:: Given information

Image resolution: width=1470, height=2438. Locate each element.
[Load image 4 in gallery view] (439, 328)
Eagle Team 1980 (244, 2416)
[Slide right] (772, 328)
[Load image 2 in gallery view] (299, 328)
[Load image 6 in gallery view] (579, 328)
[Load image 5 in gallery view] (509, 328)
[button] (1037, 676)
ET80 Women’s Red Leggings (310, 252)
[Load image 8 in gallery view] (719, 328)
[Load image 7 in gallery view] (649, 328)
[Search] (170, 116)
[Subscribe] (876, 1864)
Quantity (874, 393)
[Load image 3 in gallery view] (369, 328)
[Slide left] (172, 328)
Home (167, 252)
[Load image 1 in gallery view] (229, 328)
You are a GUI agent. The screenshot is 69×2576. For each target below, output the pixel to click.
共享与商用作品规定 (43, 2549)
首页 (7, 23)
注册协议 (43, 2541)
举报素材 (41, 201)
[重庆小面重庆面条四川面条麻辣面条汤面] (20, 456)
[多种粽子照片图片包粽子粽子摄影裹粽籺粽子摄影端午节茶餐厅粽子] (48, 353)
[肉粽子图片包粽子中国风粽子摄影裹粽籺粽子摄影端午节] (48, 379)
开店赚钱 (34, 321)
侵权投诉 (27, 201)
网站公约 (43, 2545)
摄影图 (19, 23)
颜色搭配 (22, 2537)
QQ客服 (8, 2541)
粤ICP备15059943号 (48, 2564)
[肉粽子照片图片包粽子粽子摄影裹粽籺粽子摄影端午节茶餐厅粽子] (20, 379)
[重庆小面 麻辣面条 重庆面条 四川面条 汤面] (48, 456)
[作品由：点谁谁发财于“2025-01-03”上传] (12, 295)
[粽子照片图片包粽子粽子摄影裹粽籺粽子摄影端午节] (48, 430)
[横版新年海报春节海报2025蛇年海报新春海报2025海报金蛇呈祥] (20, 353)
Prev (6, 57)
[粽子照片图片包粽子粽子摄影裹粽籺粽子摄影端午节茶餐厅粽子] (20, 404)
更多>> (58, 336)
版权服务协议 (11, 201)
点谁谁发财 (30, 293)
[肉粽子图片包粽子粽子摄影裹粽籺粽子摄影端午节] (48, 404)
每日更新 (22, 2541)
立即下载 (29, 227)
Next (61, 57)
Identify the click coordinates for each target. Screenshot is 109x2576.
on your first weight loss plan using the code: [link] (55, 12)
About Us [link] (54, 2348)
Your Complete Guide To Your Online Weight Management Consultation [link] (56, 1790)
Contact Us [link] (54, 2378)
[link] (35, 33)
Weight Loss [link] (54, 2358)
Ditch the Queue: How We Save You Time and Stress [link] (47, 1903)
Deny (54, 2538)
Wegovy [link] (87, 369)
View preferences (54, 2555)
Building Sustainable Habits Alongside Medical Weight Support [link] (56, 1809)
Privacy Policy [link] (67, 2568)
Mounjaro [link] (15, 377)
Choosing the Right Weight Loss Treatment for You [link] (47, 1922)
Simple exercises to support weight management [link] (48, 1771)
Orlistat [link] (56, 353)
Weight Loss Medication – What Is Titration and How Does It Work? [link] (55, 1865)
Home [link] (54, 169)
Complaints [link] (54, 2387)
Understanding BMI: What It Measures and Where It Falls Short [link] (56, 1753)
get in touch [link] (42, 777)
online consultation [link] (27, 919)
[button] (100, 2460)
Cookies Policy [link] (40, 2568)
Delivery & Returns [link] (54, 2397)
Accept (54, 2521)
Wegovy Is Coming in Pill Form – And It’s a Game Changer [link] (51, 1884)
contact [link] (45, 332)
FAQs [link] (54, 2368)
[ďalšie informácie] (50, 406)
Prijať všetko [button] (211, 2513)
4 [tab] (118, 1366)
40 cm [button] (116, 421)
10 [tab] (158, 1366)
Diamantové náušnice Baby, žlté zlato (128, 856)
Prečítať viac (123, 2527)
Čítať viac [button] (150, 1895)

::::

Required action » Please count the lines above containing "Load"; number only.

Output of the exercise » 8